“Bits of Grass: Does GPT Already Know How to Write like Whitman?”, Piotr Sawicki, Marek Grzes, Fabricio Goes, Dan Brown, Max Peeperkorn, Aisha Khatun2023-05-10 (, , ; backlinks)⁠:

[see: mode collapse] This study examines the ability of GPT-3.5, gpt-3.5-turbo (ChatGPT) and GPT-4 models to generate poems in the style of specific authors using zero-shot and many-shot prompts (which use the maximum context length of 8,192 tokens).

We assess the performance of models that are not fine-tuned for generating poetry in the style of specific authors [see Sawicki et al 2023b for finetuning experiments, which are successful because they are not affected by RLHF tuning / mode collapse], via automated evaluation.

Our findings indicate that without fine-tuning, even when provided with the maximum number of 17 poem examples (8192 tokens) in the prompt, these models do not generate poetry in the desired style.

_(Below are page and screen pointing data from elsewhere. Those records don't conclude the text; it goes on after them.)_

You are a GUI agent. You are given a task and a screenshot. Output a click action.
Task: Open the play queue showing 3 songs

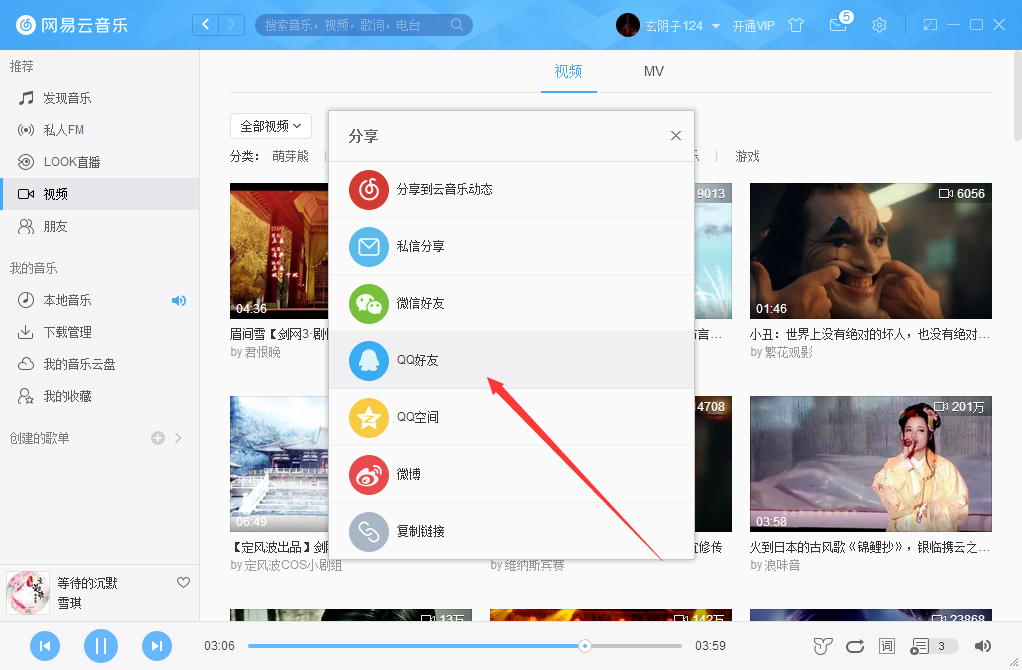(x=922, y=646)
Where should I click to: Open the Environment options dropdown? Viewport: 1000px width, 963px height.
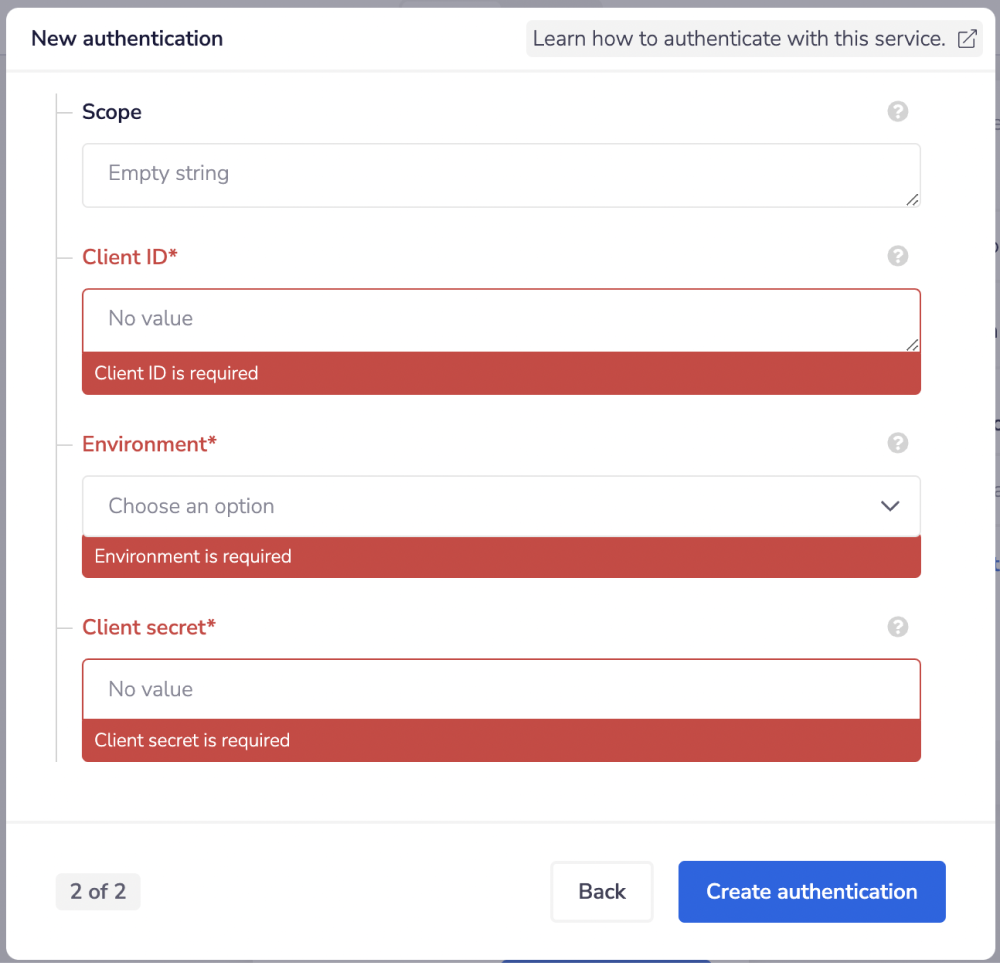tap(500, 506)
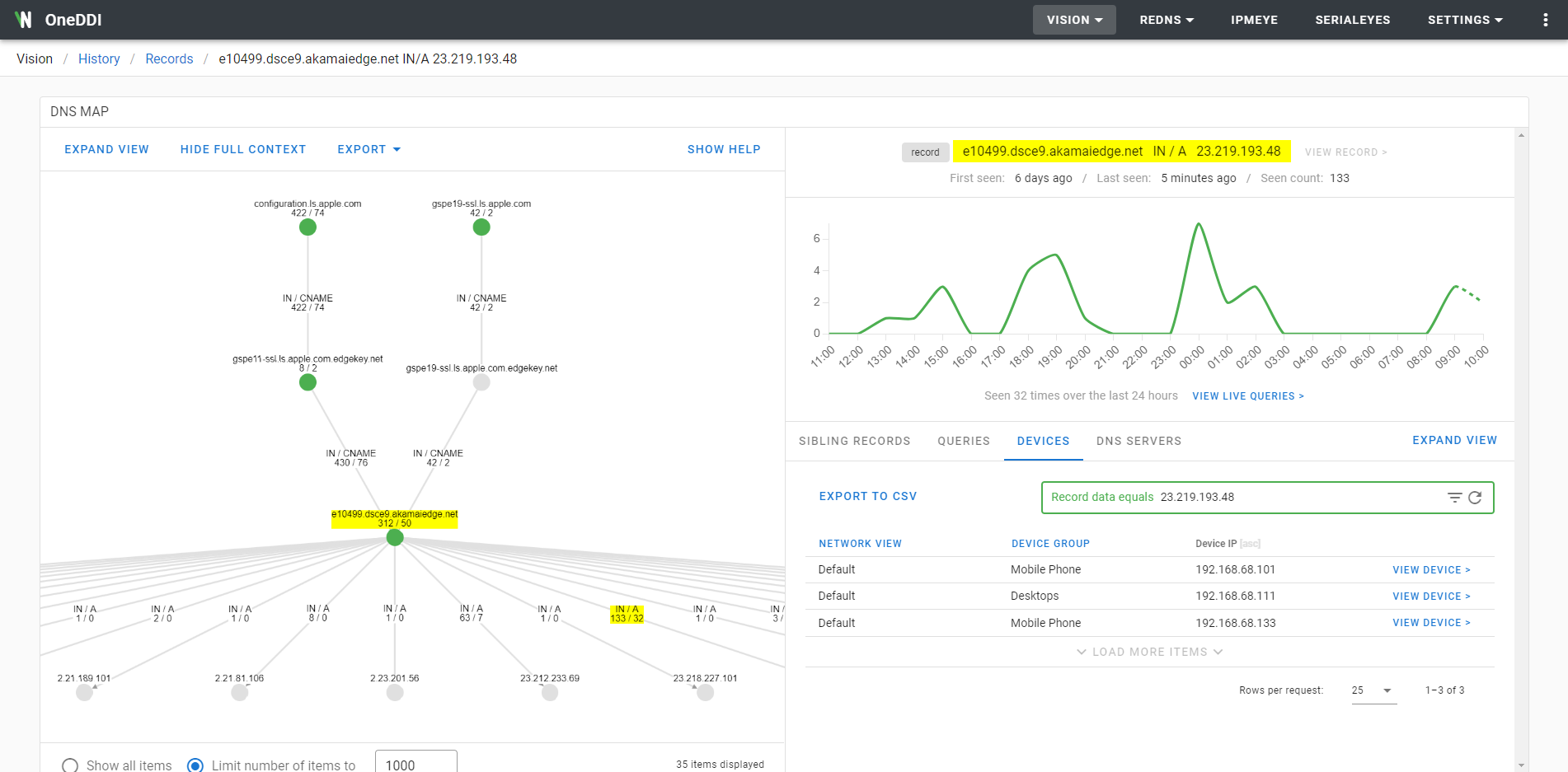Switch to the Queries tab

click(963, 441)
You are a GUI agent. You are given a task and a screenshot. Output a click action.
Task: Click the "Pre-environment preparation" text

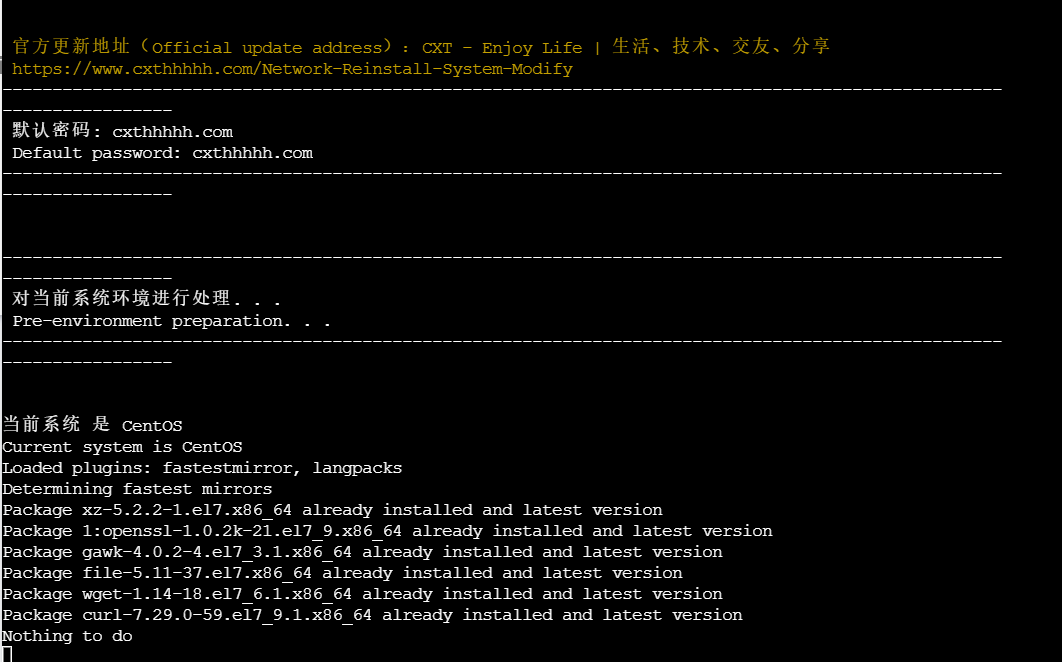(x=171, y=321)
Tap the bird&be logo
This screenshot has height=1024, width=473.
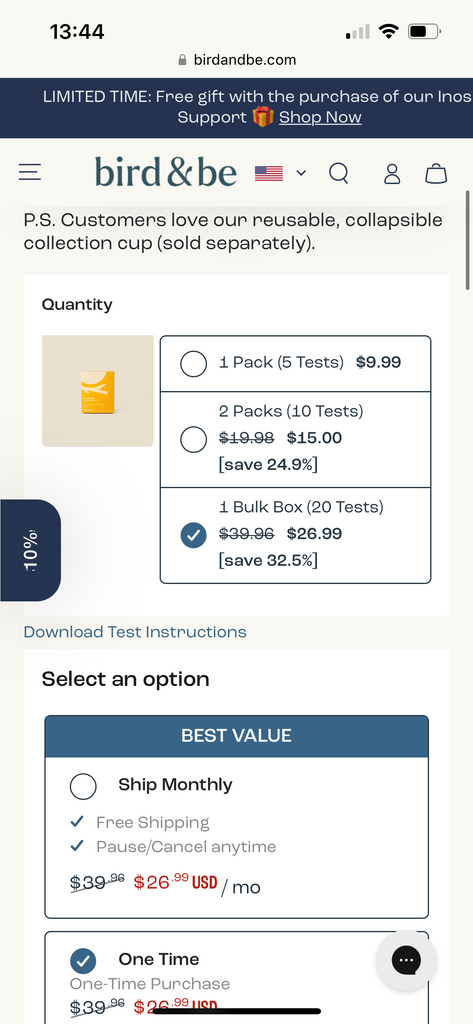(166, 172)
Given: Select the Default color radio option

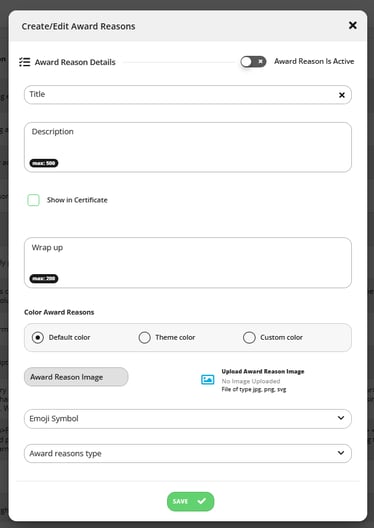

…While experimenting with poetry generation from consecutive versions of GPT, we have observed that the models produce poems of increasing level of complexity and length; however, the requested style is clearly not preserved. For example, Walt Whitman’s poetry does not follow the ‘four lines in a stanza’ structure, and does not use rhyming (Bohan1995). The majority of poems that we generated ‘in the style of Walt Whitman’ do follow the ‘four lines in a stanza’ structure and use rhyming. This, in fact, applies to most poetry generated from GPT models (including GPT-4). Only rarely will GPT deviate from this specific structure, and even then, the style does not match that of the requested author. This applies both to zero-shot prompting (where the prompt contains only the instruction to write a poem in the style of the specific author) and few-shot prompting (where in the prompt, apart from the instruction, we provide as examples a few poems by the original author). For that matter, even in a multi-step conversation with ChatGPT (GPT-3.5-turbo) and GPT-4, when the prompt highlights that the generated poems have been in 4-line stanzas with rhyme, and that the desired output should not have this structure, the model, for the most of time, still generates 4-line stanzas with rhyme.

…When examining the dataset generated from the 17-poem prompts, we have observed that only about 25% of generated poems have deviated from the structured/rhymed style and on the surface have resembled Whitman’s poetry.